Inmost le jeu que personne n’a vu venir

Déjà Hidden Layer Games ist eine Firma, die mit der Person fortfährt. Ce n’est pas leurs titres précédents qui avaient réveillé les troupes. Eingang Seuchenkrieger, zurück ins Zombieland, du Zugabe Zurück zu Candy… bon OK, les gars s’entrainaient on va dire. Alors Forcement quand ces memes devs präsentiert ein monochromes Spiel (comprendre une couleur, pas noir & blanc), mit einer großen Inspiration GameBoy und Pixel Art incroyablement travaillé. Ouais, avait tous le droit de s’étonner.

Meine Zugabe, In den meisten schlagen Sie ein einfaches Puzzle-Spiel vor, das mehr als 3 Varianten des Gameplays enthält, um 3 Personen zu überqueren, die sehr unterschiedlich sind. Là déjà, on met la barre un peu plus haute. Ça devait être encore trop einfach!
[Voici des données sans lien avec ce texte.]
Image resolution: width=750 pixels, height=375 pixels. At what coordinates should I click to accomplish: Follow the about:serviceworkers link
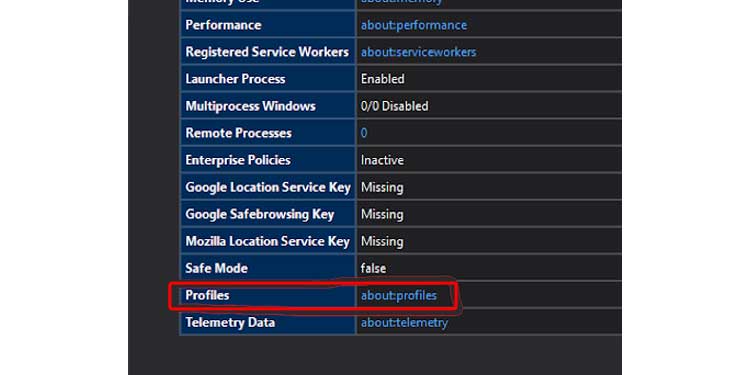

Alors ils se sont dit que d’intégrer une narration cryptique (mais décrypté sur la fin du jeu), des metaphores partout et une vraie psychologie des personnages, ça permettrait de bien enfoncer le clou. Ils ont eu raison! Je ne m’attendais à rien (parce qu’honnêtement, je ne me rappelais pas avoir lu un test du titre avant!). J’ai été littéralement envahi par la vision proposée au point de le terminer quasiment d’une traite. Bon certes on parle d’un jeu qui se termine en quatre heures, mais stafflement, ça me va bien!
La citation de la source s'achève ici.